Gene editing: a cut-and-paste cure for cancer

Layla Richards: medical pioneer

Recent advances in the field of gene editing open up a multitude of exciting medical possibilities, says Simon Wilson. But the moral implications should be carefully monitored.

What’s happened?

For the first time, a person’s life has been saved by a medical-scientific technique known as “gene editing” – a potentially historic breakthrough in the field of gene therapy.
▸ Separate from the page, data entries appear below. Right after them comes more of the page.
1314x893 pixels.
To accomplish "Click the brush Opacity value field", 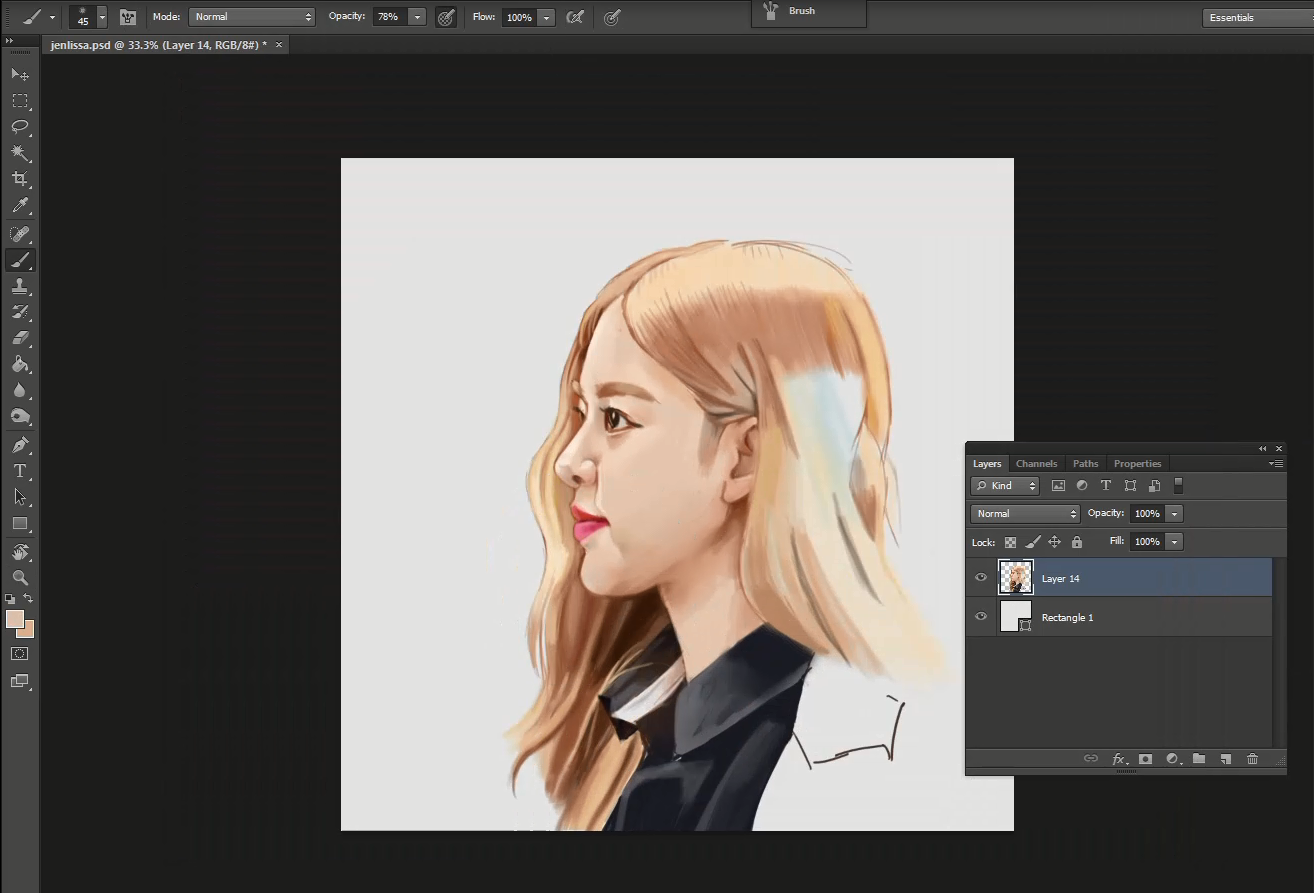I will tap(389, 17).
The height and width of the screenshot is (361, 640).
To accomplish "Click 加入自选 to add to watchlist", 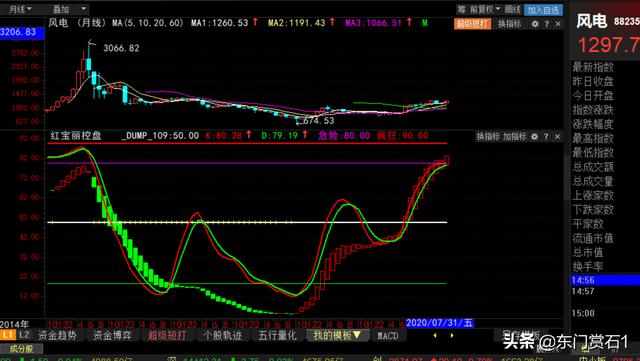I will pyautogui.click(x=543, y=10).

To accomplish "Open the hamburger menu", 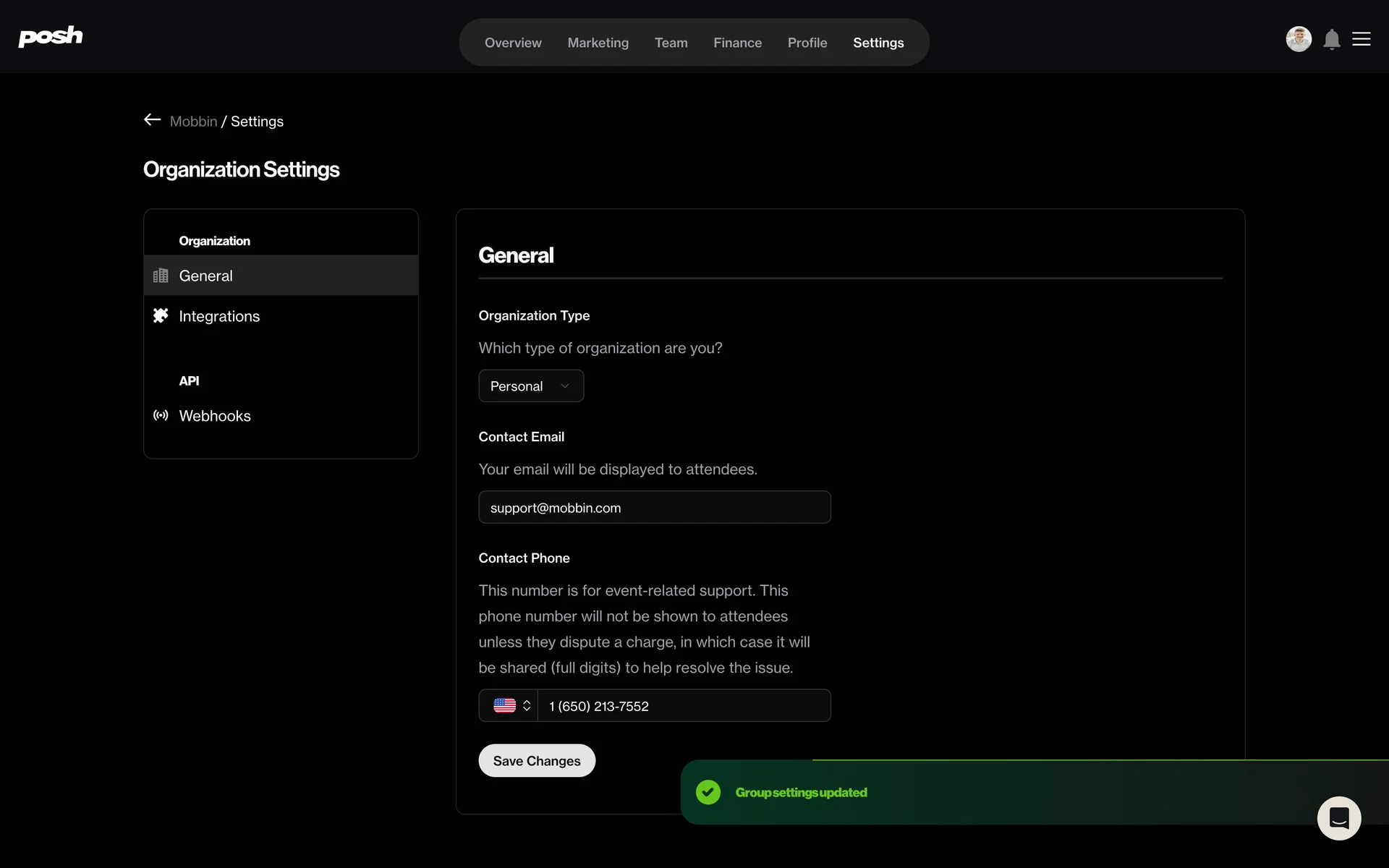I will coord(1362,39).
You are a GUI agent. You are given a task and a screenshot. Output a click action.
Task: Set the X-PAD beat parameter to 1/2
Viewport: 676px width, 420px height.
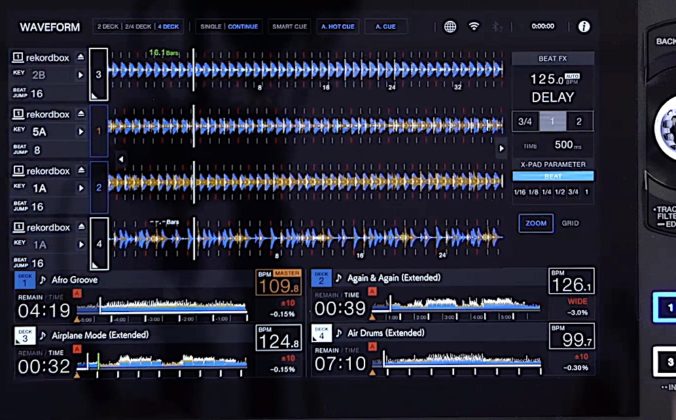[x=561, y=192]
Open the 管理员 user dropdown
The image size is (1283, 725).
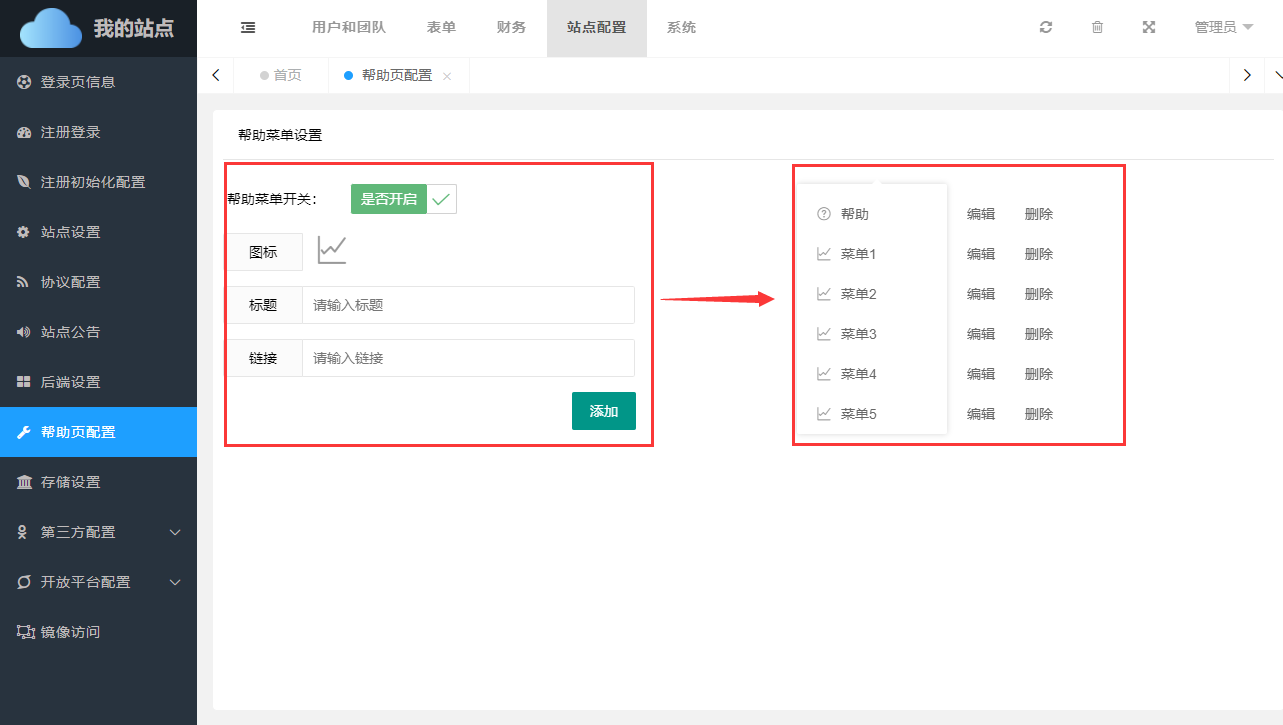[x=1223, y=28]
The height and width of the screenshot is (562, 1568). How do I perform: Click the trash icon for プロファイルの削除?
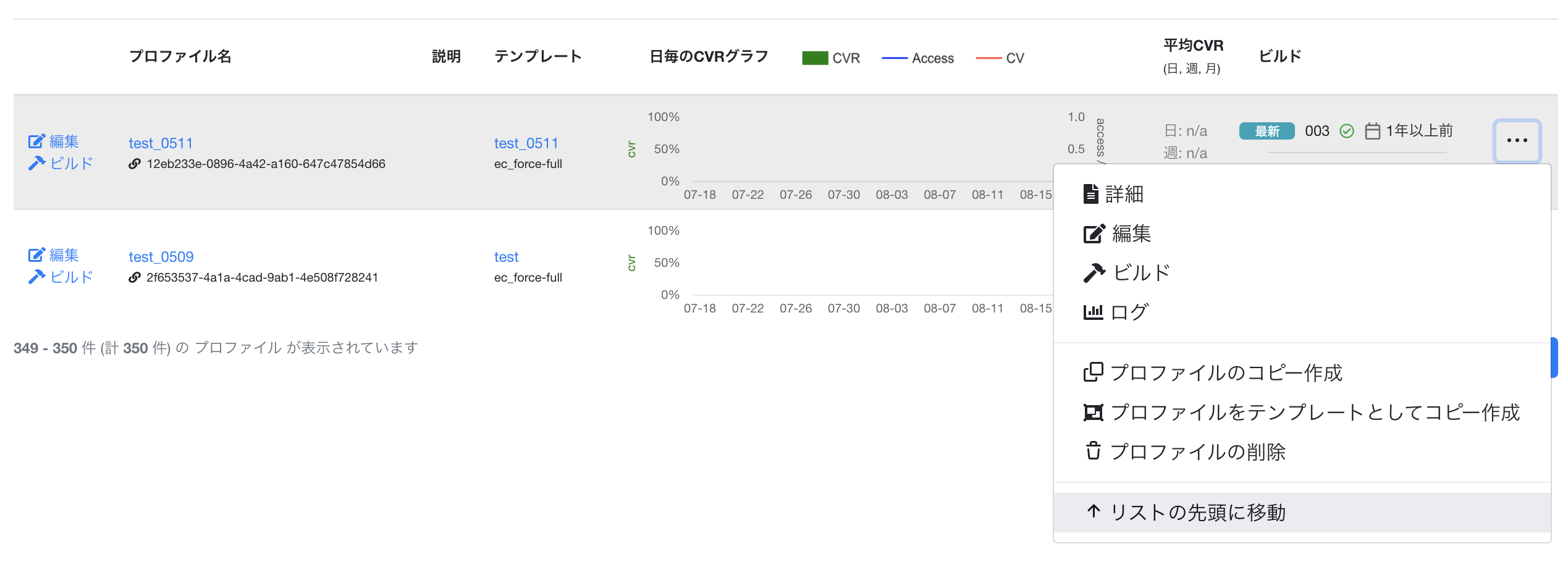tap(1093, 451)
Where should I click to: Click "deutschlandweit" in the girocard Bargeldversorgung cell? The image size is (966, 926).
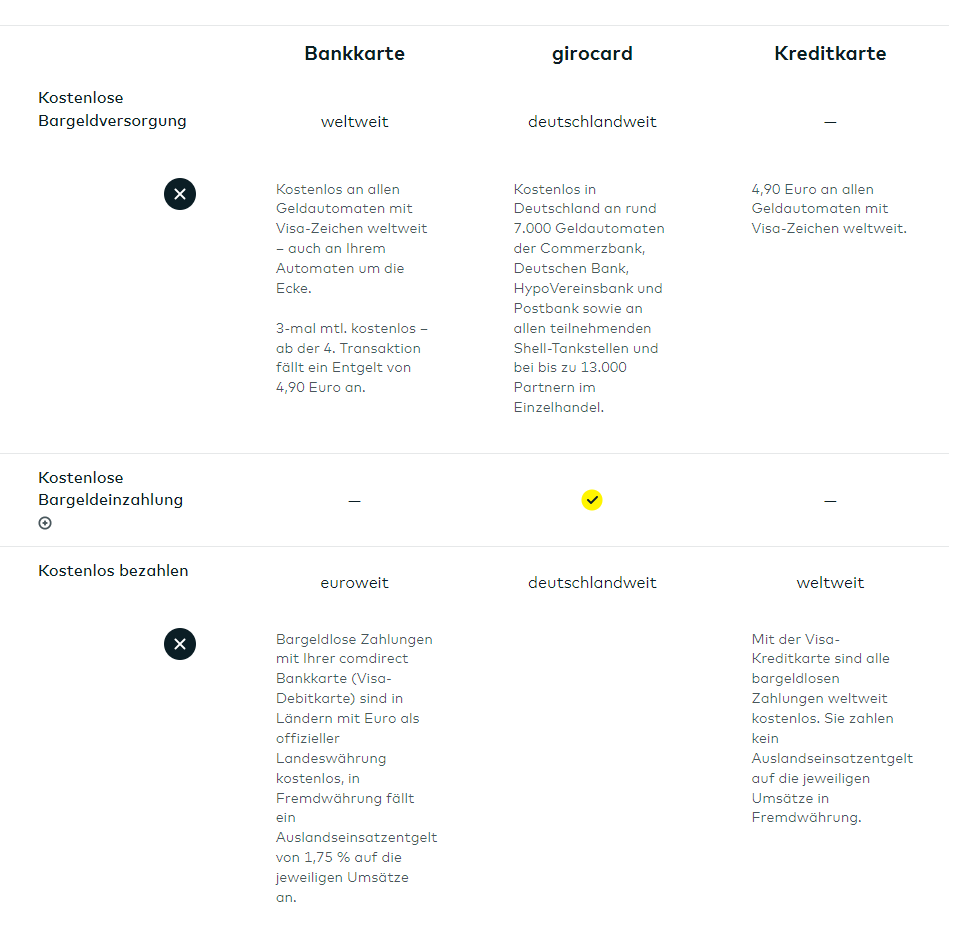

Layla Richards, a one-year-old girl from Enfield, was born in June 2014. At 14 weeks she was diagnosed with acute lymphoblastic leukaemia (ALL), a disease in which cancerous stem cells in the bone marrow release vast numbers of immature immune cells into the blood.

Doctors at Great Ormond Street described her condition as “one of the most aggressive cases we have ever seen”. The standard treatment – several rounds of chemotherapy and a bone marrow transplant – was unsuccessful. On the eve of her first birthday, Layla’s parents were told the only option was palliative care until she inevitably passed away.

Yet she has survived?

Layla’s specialists got in touch with consultant immunologist Waseem Qasim, professor of cell and gene therapy at University College London, who has been working with the biotech firm Cellectis on a new, untested form of gene therapy to treat cancer. The idea is to remove immune cells, genetically engineer them to attack cancerous cells, and place them back in the body. Layla’s doctors used genetically engineered immune cells from a donor – an infusion of one millilitre in a procedure lasting just ten minutes.

Within a fortnight, a rash developed indicating a positive immune response; two months later, Layla was well enough for doctors to replace the bone marrow affected by the treatment; and a month after that, she was back at home. It is too soon to say that she has been cured; that won’t be known for a year or two. But there is no sign of the cancer returning, and other patients are already being treated in the same way.

Why is this so significant?

The kind of gene editing involved could have the potential to tackle a huge range of diseases and inherited disorders, from the well known to the vanishingly rare. In almost every cell in a human body there are two copies of the human genome, one from the mother and one from the father. Each genome contains about 20,000 genes, each of which has the recipe for a specific protein in the form of a sequence of chemical “letters”.

To date, reports The Economist, medicine has recognised about 6,000 diseases which can be traced to a problem with one or another of these genes – a “disorder in which a missing or garbled sequence of DNA leaves the body unable to make a particular protein, or causes it to be made in an abnormal form”. In theory, then, gene editing’s scope could be vast.

In what sense are genes “edited”?

Conventional gene therapy “can only be used to add genes to DNA”, explains New Scientist. But with gene editing, specific DNA sequences can be cut, and broken genome sequences fixed, using “molecular scissors” – techniques which introduce mutations that disable a particular gene. The technique used in Richards’ case is known as TALEN (“transcription activator-like effector nuclease”). Another technique, older but more cumbersome, is “zinc fingers”. But the technique generating the most excitement – as it is thought to be easier to handle and more versatile – is CRISPR (“clustered, regularly interspaced short palindromic repeats”).

What are the ethical implications of gene editing?

Gene editing has potential to be used in ethically dubious ways, such as creating “designer babies”. This year, a research team in China revealed they had excised the gene for beta thalassaemia, an inherited blood disorder, from a non-viable human embryo. Even although this was a non-viable embryo, the research was so controversial that both Nature and Science declined to publish it, and a group of (mostly US) biologists called for a moratorium. But the UK’s five main medical research bodies have issued a statement supporting careful use of the technique.

What are the commercial implications?

Potentially vast – there has been a flurry of commercial activity and investment recently. In August, Editas Medicine, developing a system known as CRISPR-Cas9, raised $120m from investors including Bill Gates and Google’s venture capital arm. In April, a rival firm, CRISPR Therapeutics, raised $64m from investors including Celgene.

The promising signs for Ucart19 (the name of the cell infusion in the Richards case) are good news for Servier, the biggest French drugmaker, which has the rights to exploit the product, and for Pfizer, which has a partnership with Cellectis on similar experimental therapies. AstraZeneca is working on applications for the research, and Novartis has formed a joint-venture start-up, Intellia, with Caribou, a firm founded by Dr Jennifer Doudna, one of the pioneers of CRISPR techniques.

How does CRISPR work?

The technique is based on a trick borrowed from the bacterial immune system, explains Anjana Ahuja in the Financial Times. When invaded by a virus, bacteria deploy their own “molecular scissors” – a DNA-cutting enzyme that chops up the invader. “Pair the scissors with a guiding molecule capable of directing the blades to a specific point, and you are ready to edit a gene.”

What makes CRISPR especially exciting is that it can be used to introduce, or remove, a number of genes at the same time. That is significant because most disorders are not caused by a single gene going wrong; being able to edit many different genes in a human cell line (or indeed in a plant, or non-human animal) opens up a multitude of possibilities.